EXERCISE REQUIREMENTS: Whatever the records below hold, copy it all out exactly.

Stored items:
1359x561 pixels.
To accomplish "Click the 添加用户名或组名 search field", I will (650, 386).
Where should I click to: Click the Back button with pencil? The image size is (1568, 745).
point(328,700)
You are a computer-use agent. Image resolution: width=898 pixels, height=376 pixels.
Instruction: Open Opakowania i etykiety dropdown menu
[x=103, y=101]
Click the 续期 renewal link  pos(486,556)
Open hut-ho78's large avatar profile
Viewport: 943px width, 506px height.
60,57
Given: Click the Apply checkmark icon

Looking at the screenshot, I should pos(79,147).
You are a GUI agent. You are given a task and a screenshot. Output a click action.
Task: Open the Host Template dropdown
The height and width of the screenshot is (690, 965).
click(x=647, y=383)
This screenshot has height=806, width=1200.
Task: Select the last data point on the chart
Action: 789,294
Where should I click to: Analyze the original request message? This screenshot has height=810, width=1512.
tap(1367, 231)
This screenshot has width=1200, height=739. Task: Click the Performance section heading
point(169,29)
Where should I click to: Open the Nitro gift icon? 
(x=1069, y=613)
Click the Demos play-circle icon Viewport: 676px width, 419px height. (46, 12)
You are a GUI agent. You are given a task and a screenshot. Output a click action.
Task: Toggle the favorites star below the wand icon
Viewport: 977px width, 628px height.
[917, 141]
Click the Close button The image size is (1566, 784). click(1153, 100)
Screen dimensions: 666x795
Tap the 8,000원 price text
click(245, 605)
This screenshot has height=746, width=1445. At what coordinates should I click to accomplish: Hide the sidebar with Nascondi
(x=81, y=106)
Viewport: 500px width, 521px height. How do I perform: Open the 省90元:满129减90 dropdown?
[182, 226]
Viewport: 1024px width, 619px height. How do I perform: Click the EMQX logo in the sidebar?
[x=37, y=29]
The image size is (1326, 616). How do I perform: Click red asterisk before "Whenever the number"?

SOLUTION:
1359x561 pixels.
To accomplish "Click the 添加用户名或组名 search field", I will (650, 386).
Where should I click to: Click the Back button with pencil? The image size is (1568, 745).
point(328,700)
You are a computer-use agent. Image resolution: width=898 pixels, height=376 pixels.
Instruction: Open Opakowania i etykiety dropdown menu
[x=103, y=101]
Click the 续期 renewal link  pos(486,556)
Open hut-ho78's large avatar profile
Viewport: 943px width, 506px height.
60,57
Given: Click the Apply checkmark icon

Looking at the screenshot, I should pos(79,147).
You are a GUI agent. You are given a task and a screenshot. Output a click action.
Task: Open the Host Template dropdown
The height and width of the screenshot is (690, 965).
click(x=647, y=383)
This screenshot has height=806, width=1200.
Task: Select the last data point on the chart
Action: 789,294
Where should I click to: Analyze the original request message? This screenshot has height=810, width=1512.
tap(1367, 231)
This screenshot has width=1200, height=739. Task: Click the Performance section heading
point(169,29)
Where should I click to: Open the Nitro gift icon? 
(x=1069, y=613)
Click the Demos play-circle icon Viewport: 676px width, 419px height. (46, 12)
You are a GUI agent. You are given a task and a screenshot. Output a click action.
Task: Toggle the favorites star below the wand icon
Viewport: 977px width, 628px height.
[917, 141]
Click the Close button The image size is (1566, 784). click(1153, 100)
Screen dimensions: 666x795
Tap the 8,000원 price text
click(245, 605)
This screenshot has height=746, width=1445. At what coordinates should I click to accomplish: Hide the sidebar with Nascondi
(x=81, y=106)
Viewport: 500px width, 521px height. How do I perform: Open the 省90元:满129减90 dropdown?
[182, 226]
Viewport: 1024px width, 619px height. How do I perform: Click the EMQX logo in the sidebar?
[x=37, y=29]
The image size is (1326, 616). How do I perform: Click red asterisk before "Whenever the number"?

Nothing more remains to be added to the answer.